---------- Data

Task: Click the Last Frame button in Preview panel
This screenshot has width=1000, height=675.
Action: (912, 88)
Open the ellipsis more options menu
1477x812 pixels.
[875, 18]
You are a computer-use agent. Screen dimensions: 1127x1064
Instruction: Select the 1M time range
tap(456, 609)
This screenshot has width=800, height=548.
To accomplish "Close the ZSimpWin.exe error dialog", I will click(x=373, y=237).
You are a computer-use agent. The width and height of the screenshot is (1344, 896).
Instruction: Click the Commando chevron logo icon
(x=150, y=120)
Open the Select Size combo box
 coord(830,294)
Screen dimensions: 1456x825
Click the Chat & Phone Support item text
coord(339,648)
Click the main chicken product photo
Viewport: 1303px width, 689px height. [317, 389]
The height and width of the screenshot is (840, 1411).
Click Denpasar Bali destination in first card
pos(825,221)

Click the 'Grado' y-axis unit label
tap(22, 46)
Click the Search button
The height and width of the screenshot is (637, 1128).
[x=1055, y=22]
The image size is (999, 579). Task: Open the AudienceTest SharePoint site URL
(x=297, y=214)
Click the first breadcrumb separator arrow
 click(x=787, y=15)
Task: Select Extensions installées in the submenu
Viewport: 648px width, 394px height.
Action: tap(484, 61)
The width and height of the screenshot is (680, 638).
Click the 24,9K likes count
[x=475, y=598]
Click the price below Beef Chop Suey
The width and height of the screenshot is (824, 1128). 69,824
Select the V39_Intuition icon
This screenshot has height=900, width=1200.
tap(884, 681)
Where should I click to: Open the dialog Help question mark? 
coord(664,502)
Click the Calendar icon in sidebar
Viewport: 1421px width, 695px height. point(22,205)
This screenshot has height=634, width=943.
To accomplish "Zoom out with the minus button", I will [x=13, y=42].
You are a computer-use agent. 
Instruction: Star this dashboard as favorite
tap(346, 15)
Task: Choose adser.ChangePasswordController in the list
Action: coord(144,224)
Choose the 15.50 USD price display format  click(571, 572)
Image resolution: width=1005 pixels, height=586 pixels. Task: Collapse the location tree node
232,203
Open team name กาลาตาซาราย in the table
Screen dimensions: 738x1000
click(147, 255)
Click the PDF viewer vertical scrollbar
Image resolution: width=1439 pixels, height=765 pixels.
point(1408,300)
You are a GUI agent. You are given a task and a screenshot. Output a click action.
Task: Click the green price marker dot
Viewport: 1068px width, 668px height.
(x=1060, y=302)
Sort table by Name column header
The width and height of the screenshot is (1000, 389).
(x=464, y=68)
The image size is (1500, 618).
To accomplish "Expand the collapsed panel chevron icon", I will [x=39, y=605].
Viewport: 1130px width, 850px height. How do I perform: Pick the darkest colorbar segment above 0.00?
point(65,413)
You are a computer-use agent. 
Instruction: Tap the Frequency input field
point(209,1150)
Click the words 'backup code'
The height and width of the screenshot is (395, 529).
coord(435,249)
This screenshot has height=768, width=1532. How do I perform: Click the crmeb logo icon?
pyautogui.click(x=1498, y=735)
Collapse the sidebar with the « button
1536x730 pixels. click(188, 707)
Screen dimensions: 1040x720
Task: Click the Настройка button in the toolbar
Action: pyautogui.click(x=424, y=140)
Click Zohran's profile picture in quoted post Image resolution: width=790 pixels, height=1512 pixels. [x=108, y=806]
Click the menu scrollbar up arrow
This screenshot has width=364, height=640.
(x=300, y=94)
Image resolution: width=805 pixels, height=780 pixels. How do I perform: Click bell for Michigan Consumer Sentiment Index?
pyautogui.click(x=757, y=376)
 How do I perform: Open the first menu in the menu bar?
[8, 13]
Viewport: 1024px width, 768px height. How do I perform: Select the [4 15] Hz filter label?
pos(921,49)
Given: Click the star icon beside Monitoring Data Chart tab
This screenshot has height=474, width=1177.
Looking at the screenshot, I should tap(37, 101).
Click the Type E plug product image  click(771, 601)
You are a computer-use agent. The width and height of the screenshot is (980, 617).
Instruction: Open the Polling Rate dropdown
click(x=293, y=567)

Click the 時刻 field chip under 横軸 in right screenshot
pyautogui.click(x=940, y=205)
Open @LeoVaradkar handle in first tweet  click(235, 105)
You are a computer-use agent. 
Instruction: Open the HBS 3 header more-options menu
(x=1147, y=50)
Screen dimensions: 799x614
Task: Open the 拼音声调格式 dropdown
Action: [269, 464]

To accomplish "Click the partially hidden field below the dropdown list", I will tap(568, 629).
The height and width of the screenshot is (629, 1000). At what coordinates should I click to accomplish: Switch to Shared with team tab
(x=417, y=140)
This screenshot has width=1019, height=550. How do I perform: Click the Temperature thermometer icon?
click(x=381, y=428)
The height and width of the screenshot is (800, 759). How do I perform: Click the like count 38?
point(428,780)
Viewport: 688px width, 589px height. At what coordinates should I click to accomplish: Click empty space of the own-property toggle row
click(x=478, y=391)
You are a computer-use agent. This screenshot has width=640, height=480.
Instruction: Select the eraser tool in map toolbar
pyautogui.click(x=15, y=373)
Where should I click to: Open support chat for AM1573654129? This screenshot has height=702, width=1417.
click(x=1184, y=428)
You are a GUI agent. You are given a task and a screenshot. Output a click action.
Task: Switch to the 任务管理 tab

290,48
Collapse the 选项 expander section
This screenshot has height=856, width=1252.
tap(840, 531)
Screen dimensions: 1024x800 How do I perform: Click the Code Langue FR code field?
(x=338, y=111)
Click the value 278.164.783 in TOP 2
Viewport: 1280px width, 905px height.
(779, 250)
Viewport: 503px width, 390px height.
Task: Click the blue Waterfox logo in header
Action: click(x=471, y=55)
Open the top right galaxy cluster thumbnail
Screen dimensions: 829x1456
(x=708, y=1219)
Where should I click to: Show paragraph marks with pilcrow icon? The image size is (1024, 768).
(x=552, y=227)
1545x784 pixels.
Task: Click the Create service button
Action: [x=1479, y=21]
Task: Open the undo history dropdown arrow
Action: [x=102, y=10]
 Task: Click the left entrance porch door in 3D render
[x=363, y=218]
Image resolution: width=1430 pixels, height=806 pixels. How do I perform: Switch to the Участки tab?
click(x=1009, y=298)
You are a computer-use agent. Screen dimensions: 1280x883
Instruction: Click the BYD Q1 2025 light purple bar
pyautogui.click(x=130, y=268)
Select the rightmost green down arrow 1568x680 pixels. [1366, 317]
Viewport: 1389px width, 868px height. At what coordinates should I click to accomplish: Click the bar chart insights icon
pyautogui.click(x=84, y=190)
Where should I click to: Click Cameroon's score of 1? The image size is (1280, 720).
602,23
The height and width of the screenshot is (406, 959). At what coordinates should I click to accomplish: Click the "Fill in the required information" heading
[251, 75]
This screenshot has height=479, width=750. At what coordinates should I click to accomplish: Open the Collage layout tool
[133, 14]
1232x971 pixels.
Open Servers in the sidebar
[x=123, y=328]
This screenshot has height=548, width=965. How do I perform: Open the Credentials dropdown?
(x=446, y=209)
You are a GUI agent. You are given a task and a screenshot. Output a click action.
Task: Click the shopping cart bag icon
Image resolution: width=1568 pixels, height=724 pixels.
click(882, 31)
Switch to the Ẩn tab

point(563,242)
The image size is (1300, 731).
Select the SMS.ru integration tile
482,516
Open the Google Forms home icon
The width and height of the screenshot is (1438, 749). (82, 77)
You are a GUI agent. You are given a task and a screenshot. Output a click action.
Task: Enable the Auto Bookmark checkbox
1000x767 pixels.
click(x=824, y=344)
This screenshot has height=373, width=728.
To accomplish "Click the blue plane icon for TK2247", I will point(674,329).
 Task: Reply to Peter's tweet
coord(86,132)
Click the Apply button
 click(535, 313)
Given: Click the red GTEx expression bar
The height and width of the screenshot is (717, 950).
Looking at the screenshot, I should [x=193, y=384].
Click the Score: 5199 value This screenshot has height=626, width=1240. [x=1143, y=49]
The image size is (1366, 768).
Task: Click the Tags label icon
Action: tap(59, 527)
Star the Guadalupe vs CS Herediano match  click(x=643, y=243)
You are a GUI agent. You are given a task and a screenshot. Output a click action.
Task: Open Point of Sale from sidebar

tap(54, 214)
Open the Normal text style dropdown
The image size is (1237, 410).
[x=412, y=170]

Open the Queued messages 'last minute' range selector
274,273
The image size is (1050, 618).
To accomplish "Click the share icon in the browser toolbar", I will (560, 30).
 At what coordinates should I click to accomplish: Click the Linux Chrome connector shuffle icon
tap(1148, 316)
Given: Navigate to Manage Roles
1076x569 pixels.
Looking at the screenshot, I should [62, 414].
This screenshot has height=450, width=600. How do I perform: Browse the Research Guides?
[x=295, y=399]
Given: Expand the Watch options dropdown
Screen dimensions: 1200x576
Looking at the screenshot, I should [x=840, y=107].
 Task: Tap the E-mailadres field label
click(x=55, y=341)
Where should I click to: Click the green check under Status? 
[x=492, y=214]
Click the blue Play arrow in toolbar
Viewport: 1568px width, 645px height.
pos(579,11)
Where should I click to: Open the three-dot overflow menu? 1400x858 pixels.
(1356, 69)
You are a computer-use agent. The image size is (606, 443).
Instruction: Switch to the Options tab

--------------------

Could you give again, word for word, the line with "You are a computer-use agent. The image" and all lines after it through the end of the data? Leave out everything else.

You are a computer-use agent. The image size is (606, 443).
Instruction: Switch to the Options tab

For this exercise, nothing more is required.